▸ TASK INSTRUCTIONS:
[1] Answer these questions using the laser screen patent.
(a) What filing date does the laser screen patent list?
(b) According to the background section, what do Electron Beam pumped Semiconductor Lasers use instead of an electrical current to create a population inversion?
(c) In the described method, what is the output mirror bonded to?
[2] Reproduce the passage of the laser screen patent from "Description" up to and including "semiconductor laser screen.".

▸ EXTRACT PROVIDED:
WO1998022998A1

WO1998022998A1 - Electron beam pumped semiconductor laser screen and method of forming

Info

Publication number: WO1998022998A1
Application number: PCT/US1997/021241
Authority: WO
Inventors: Robert Rex Rice; Neil Francis Ruggieri; John Stanley Whiteley
Original assignee: Mcdonnell Douglas
Priority date: 1996-11-19
Filing date: 1997-11-18
Publication date: 1998-05-28
Also published as: AU7304198A

Abstract

A method for creating an electron beam pumped semiconductor laser screen (30) requires growing epitaxially an etch stop layer (10) on a gallium arsenide (GaAs) substrate (12). Next a gain region (14) is grown epitaxially on the etch stop layer (10). An output mirror (16) is then formed over the gain region (14). The output mirror (16) is bonded to a transparent support structure (20). Then the gallium arsenide substrate (12) is etched. The etch stop layer (10) is then etched. Finally, a back side mirror (24) is formed on the gain region (14), where the etch stop layer (16) was located.

Description

ELECTRON BEAM PUMPED SEMICONDUCTOR LASER SCREEN AND

METHOD OF FORMING

Field of the Invention

The present invention relates generally to the field of lasers and more particularly to an electron beam pumped semiconductor laser screen and method of producing the electron beam pumped semiconductor laser screen.

Background of the Invention

Electron Beam pumped Semiconductor Lasers (EBSL) are semiconductor lasers that use an electron beam instead of an electrical current to create a population inversion in the semiconductor laser. A typical EBSL contains a cathode ray tube that generates and accelerates electrons at a screen. The screen is a semiconductor material system similar to standard laser diodes. EBSLs have a wide variety of potential applications including; projection displays systems, environmental monitoring and high power lasers. Present EBSLs operating in the visible spectrum are made with laser screens using II-VI (i.e., materials from column 2 & 6 of the periodic table) bulk single crystal semiconductors. Bulk single crystal semiconductors as used herein means thick film crystals that are sliced form a larger piece of the same homogenous material. These EBSLs suffer from low reliability, high anode voltages (high electron beam energies) , poor uniformity of color and intensity and require cryogenic cooling.

Thus there exists a need for an EBSL screen that does not suffer from the problems listed above. Summary of the Invention

A method for creating an electron beam pumped semiconductor laser screen that overcomes these and other problems requires growing epitaxially an etch stop layer on a gallium arsenide (GaAs) substrate. Next a gain region is grown epitaxially on the etch stop layer. An output mirror is then formed over the gain region. The output mirror is bonded to a transparent support structure. Then the gallium arsenide substrate is etched. The etch stop layer is then etched. Finally, a back side mirror is formed on the gain region, where the etch stop layer was located.

▸ GIVEN DATA:
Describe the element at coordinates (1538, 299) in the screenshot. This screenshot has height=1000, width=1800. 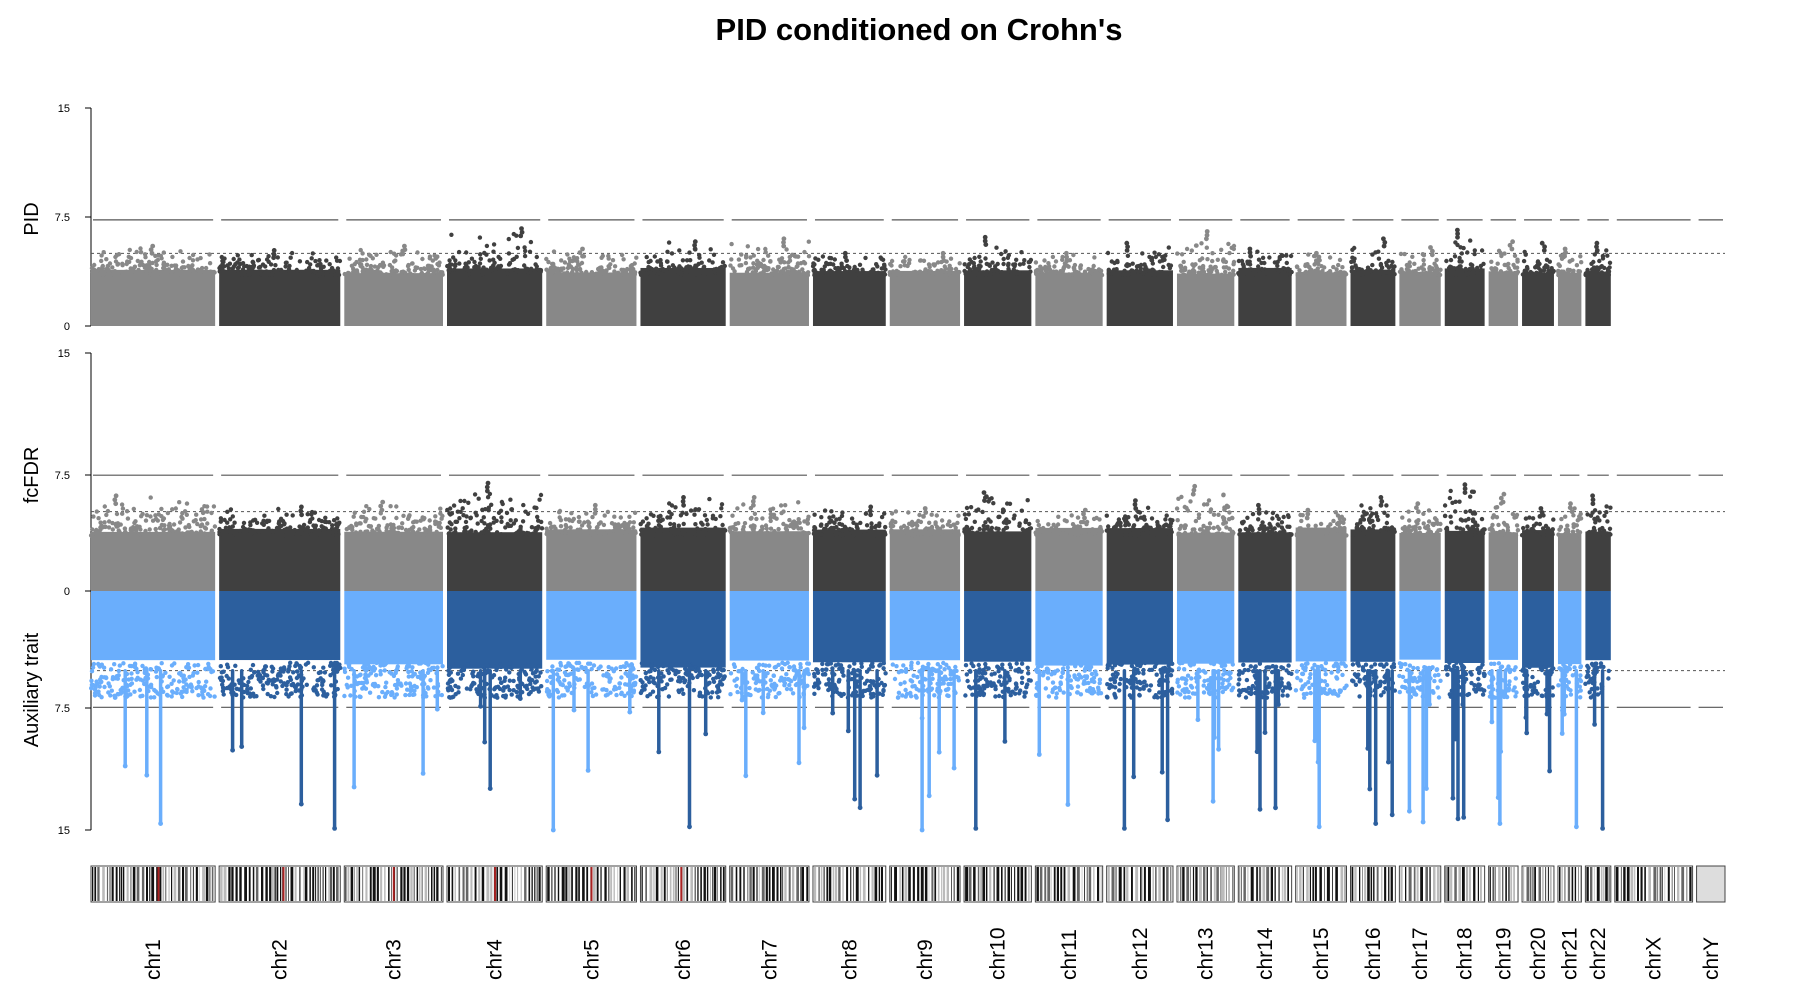
I see `pid-chr20-body` at that location.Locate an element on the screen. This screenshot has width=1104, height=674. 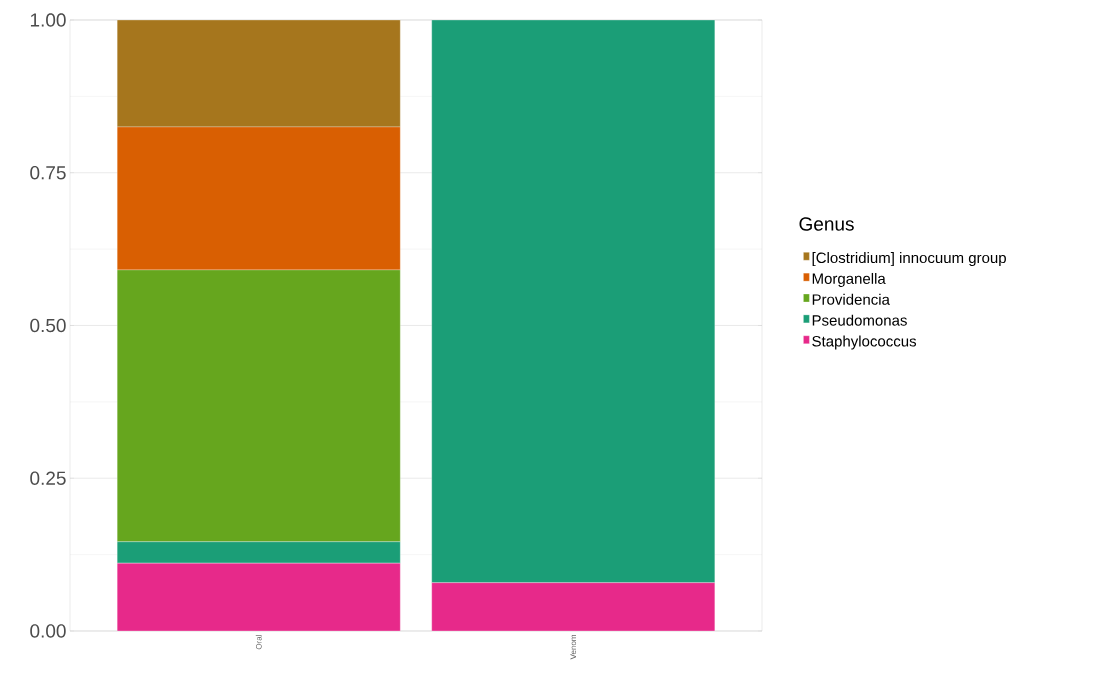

▸ ACTIVITY ANSWERS:
[1]
(a) 1997-11-18
(b) An electron beam
(c) A transparent support structure

[2]
Description

ELECTRON BEAM PUMPED SEMICONDUCTOR LASER SCREEN AND

METHOD OF FORMING

Field of the Invention

The present invention relates generally to the field of lasers and more particularly to an electron beam pumped semiconductor laser screen and method of producing the electron beam pumped semiconductor laser screen.